We don’t know where they come from – we’ve even had the contractors in to open up the roof void and have a look in there, but they found nothing up there (apart from a massive nest of wasps!).
It reminds me of when I was running the end of course exercise for trainees at RAF Cosford. We had a command bunker made of the same kit that the bunkers out in Afghan are made of – Hesco-Bastion shelters. These are big thick cages lined with a soft felt wall, and then filled with sand, aggregate and gravel. The walls are a good five foot thick and about 6 foot high, and make a really good protection against “Indirect Fire” or even Rocket Propelled Grenades (RPGs). Obviously, there aren’t many of these in the wilds of eastern Shropshire, but it’s good familiarisation training for the lads and lasses, before they go out into the wider RAF.
Anyway, we arrived one Monday morning to start the exercise, only to find that a fox had got into the bunker and had enjoyed a meal of some sort of animal.
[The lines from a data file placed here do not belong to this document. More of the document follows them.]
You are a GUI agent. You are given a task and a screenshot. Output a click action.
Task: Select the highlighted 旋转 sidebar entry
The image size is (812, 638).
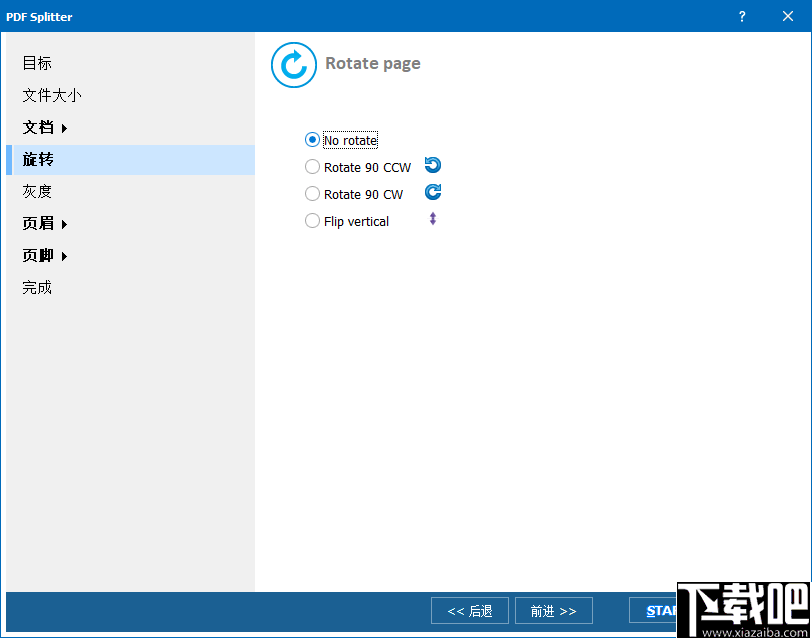point(37,159)

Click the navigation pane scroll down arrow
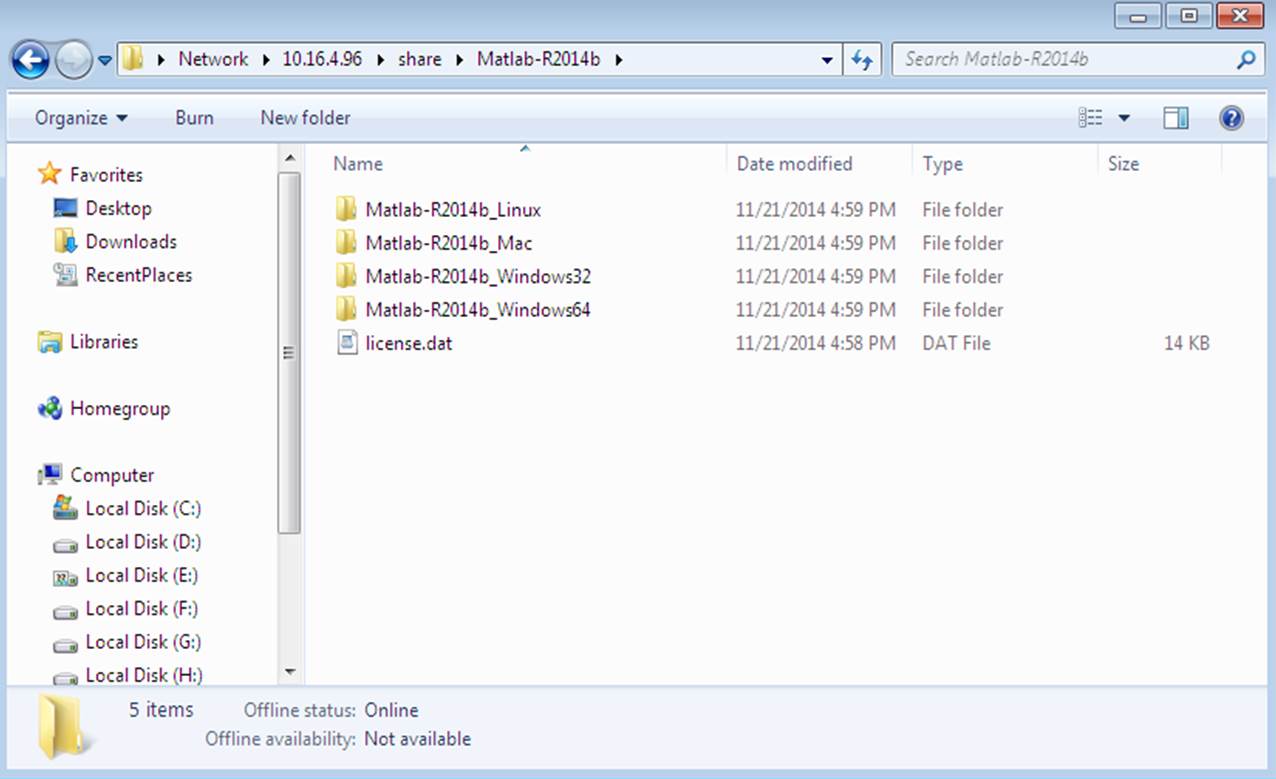(290, 672)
Unfortunately it was high summer and the flies had used the remains of the body for their dirty work, and the bunker was teeming with, hundreds – indeed thousands – of flies.
Now we needed the Command Centre to be up and running asap, and were left with a quandary as to what to do – pretty much like we are in my current office.
So this afternoon, when I head off to the gym, the rest of the office is going to shut down (well there are only 3 of us in there anyway) and we are going to do the same as we did at Cosford.
You see, the quickest way of getting rid of flies is to smoke them. And given we were running a field exercise with lots of bullets and practise explosives; we had the ideal thing to do it really quickly – a standard smoke grenade!
So after moving all the trainees out of the area, and setting up a good cordon for safety, we popped the pin and chucked in a grenade and left it. A smoke grenade produces a LOT of smoke and it very quickly filled the bunker with a lovely orange fog.
This lasted for about 15 minutes and then began to disperse slowly, through the roof and side vents in the Hesco and after a good hour of venting, we entered to find the floor and table-tops covered with dead flies. A quick clean up with a dust-pan and brush and a wipe down with some disinfectant – AND the offending animal carcase cleared out (and buried) we were good to go again in the Bunker – apart from the walls now had a nice orange tint from the dye in the smoke grenade – which gave the bunker a lovely relaxed feel.
Now I know in these days of health and safety and such like that it probably wasn’t the BEST way of getting the bunker cleared, but it certainly was the quickest! After an hour or so (which was normally taken up with briefings elsewhere on the site) the exercise and the training went ahead (almost) on time, and with little impact.
But this afternoon, we have decided to do it properly. The contractors from the other day have left behind the proper “anti-beastie” smoke generator and instructions how to use them properly.
I think the outcome will be pretty much the same, but won’t re-paint the walls with a nice orange tint like a smoke grenade will do.
Shame really. It was a lovely colour.